* WHAT IS EXPECTED *
Exact copies of all the lines below are wanted, without a single picture.

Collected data
========
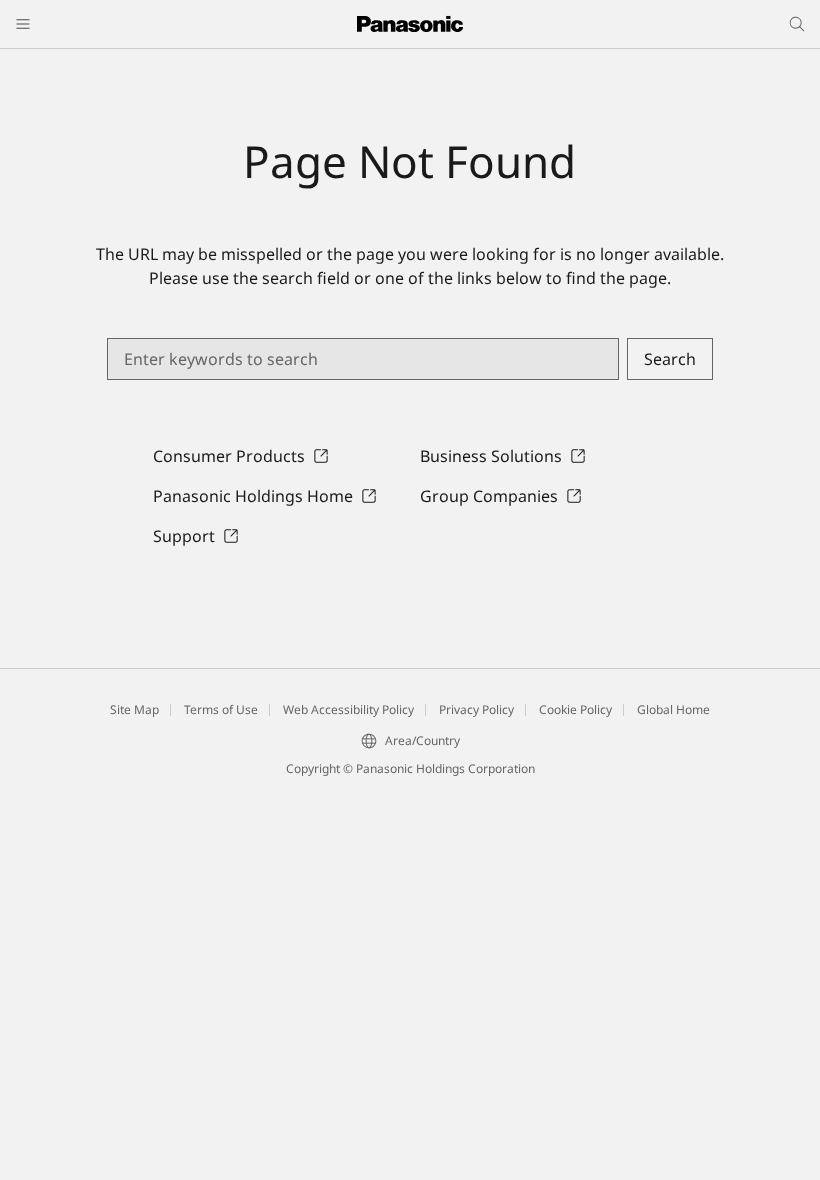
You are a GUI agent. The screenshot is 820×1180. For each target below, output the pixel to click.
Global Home (673, 709)
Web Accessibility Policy (348, 709)
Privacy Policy (476, 709)
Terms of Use (221, 709)
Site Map (134, 709)
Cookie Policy (575, 709)
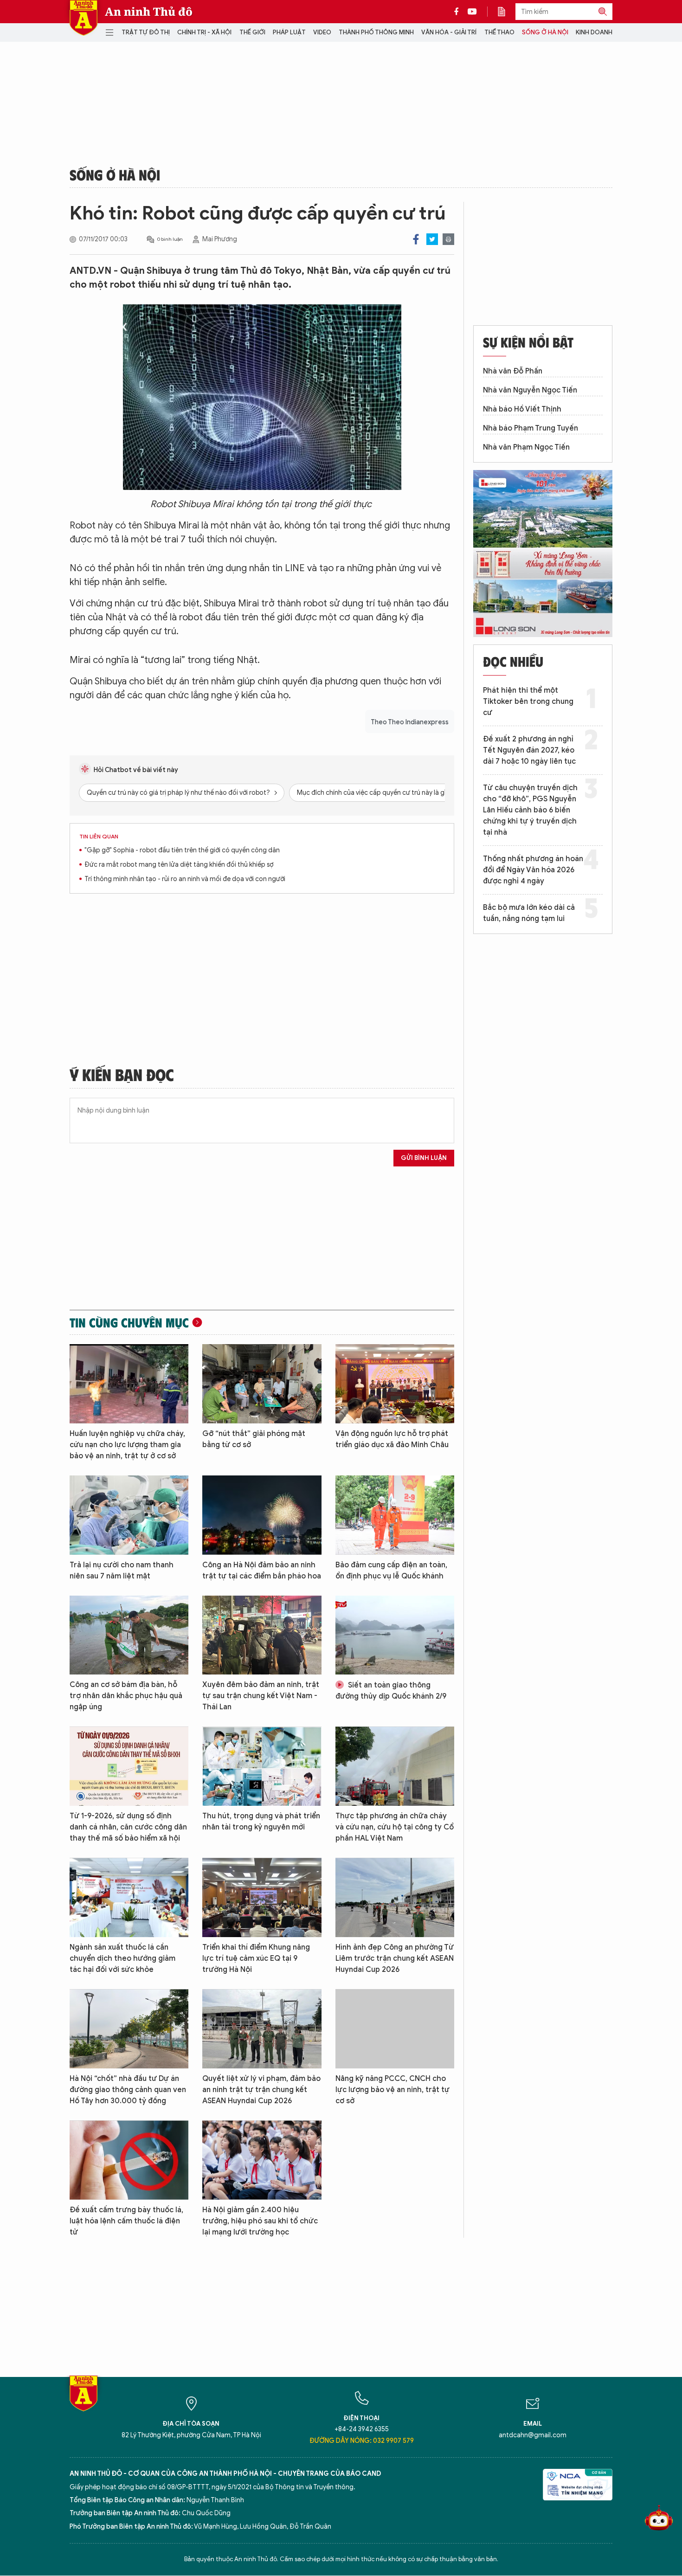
========
* SOLUTION TO THE EXERCISE *
You are a GUI agent. The screenshot is 820×1180. For each target below, output the pixel to click.
Global Home (673, 709)
Web Accessibility Policy (348, 709)
Privacy Policy (476, 709)
Terms of Use (221, 709)
Site Map (134, 709)
Cookie Policy (575, 709)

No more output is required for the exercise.